Only one person can enter the Holy of Holies, the innermost chamber, once a year, and that person is the High Priest on Yom Kippur. To do so, he needs special clothing and ointments, and must enter in a cloud of burning incense. On Yom Kippur, he goes in, atones for the sins of all the Israelites, and then does a ceremony where he marks one goat for slaughter and one to be sent to Azazel. The Torah concludes this little Yom Kippur manual by telling us to observe the day as a day of atonement and to afflict our souls. Getting back to our regularly scheduled sacrificial laws, we learn not to offer sacrifices anywhere other than the Temple, not to consume any blood, and not to follow the ways of the Egyptians or Canaanites. We also get a list of forbidden sexual relationships, and are warned that the punishment for any of these is expulsion from the land. 

This parsha is a great example of how the rabbis of the Talmudic era went from a mention of something in the Torah into a fully developed holiday with all sorts of laws and practices. In this parsha, we get some verses about the ritual, and the cryptic command “v’initem et nafshoteichem”- you shall afflict your souls. Out of this, the rabbis of the Talmud have an entire chapter worth of discussion about what this commandment means, coming to the conclusion that there are five categories of “affliction” that we should observe on YK: no eating, drinking, having sex, wearing leather shoes and wearing ointments. From these five categories, the rabbis go on to talk about exceptions to these rules, what constitutes eating, why they hold these five categories as the ones to observe, and so much more. It’s sort of banal in its details, but I love it as a paradigm for the way we observe Judaism today: we see something in the Torah, the rabbis of the Talmud expand on it, and we get to experience the full historical development of the holiday- we no longer have a high priest who does the full ritual for us in special clothes, like the Torah describes, but we do still have a structure for atoning on the day the Torah commands it, and we do still follow the instructions to afflict ourselves. 
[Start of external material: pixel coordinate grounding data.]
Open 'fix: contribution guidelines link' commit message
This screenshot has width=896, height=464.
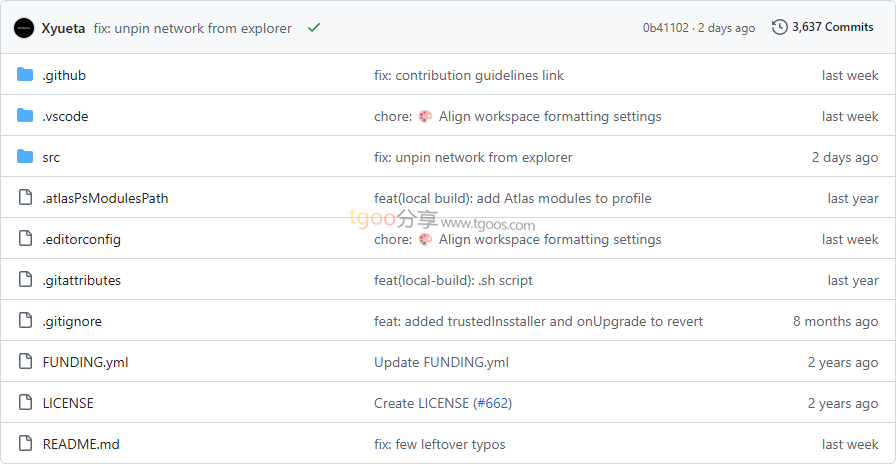tap(469, 75)
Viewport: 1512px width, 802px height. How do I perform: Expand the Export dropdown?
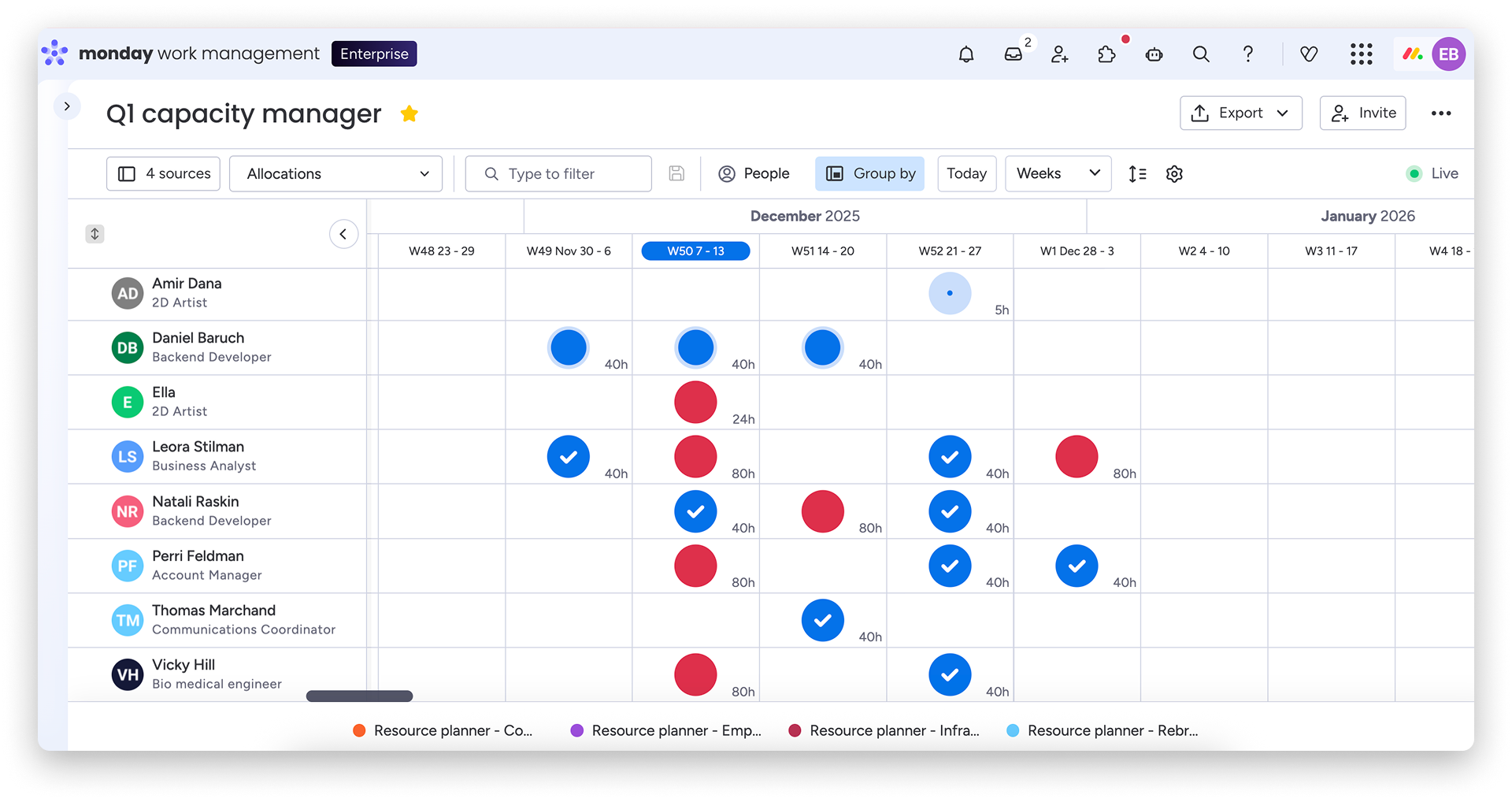coord(1240,113)
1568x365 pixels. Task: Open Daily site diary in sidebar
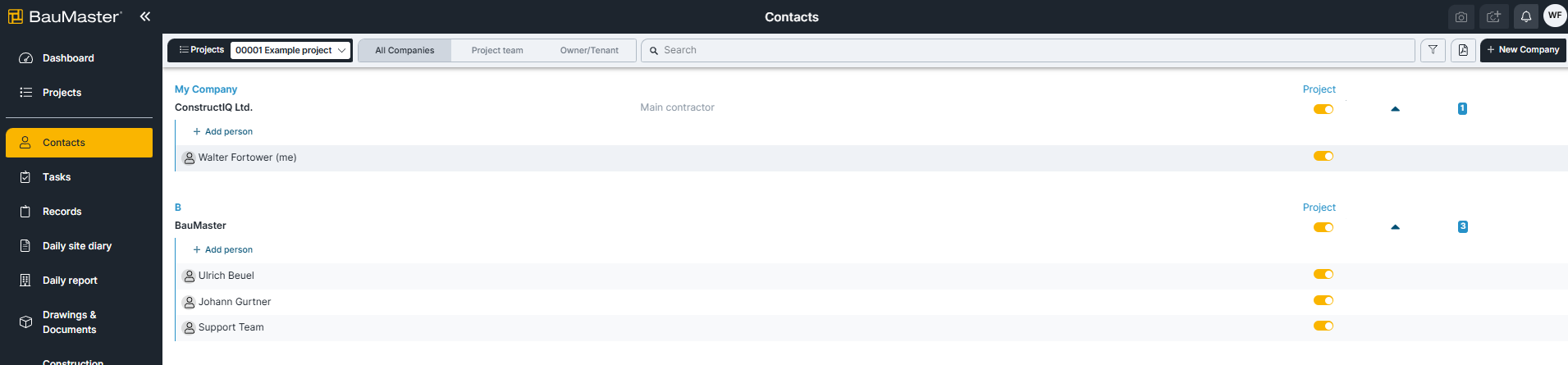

It’s moments like these that help us connect to the laws in the Torah, and also to remember that Judaism has been changing and evolving throughout our entire history. We practice an ancient religion, but that does not mean that every practice is ancient. The rabbis built a post-Temple religion that was deliberately flexible and personal, so that no matter where we live- or when we live- we can remain connected to tradition in ways that feel authentic. 

This week, I want to offer a blessing to these rabbis, living in the centuries after the destruction of the world as they knew it, who said, “This tradition is still valuable to me and I want to figure out how to live with it… and also make it work for the world I live in”, and whose efforts formed the basis of the Judaism we live today. And I want to offer each of you a blessing for continuing this spirit- for showing up to listen to a podcast in the spirit of “this tradition is still valuable, let me find ways to engage with it in a modern way.”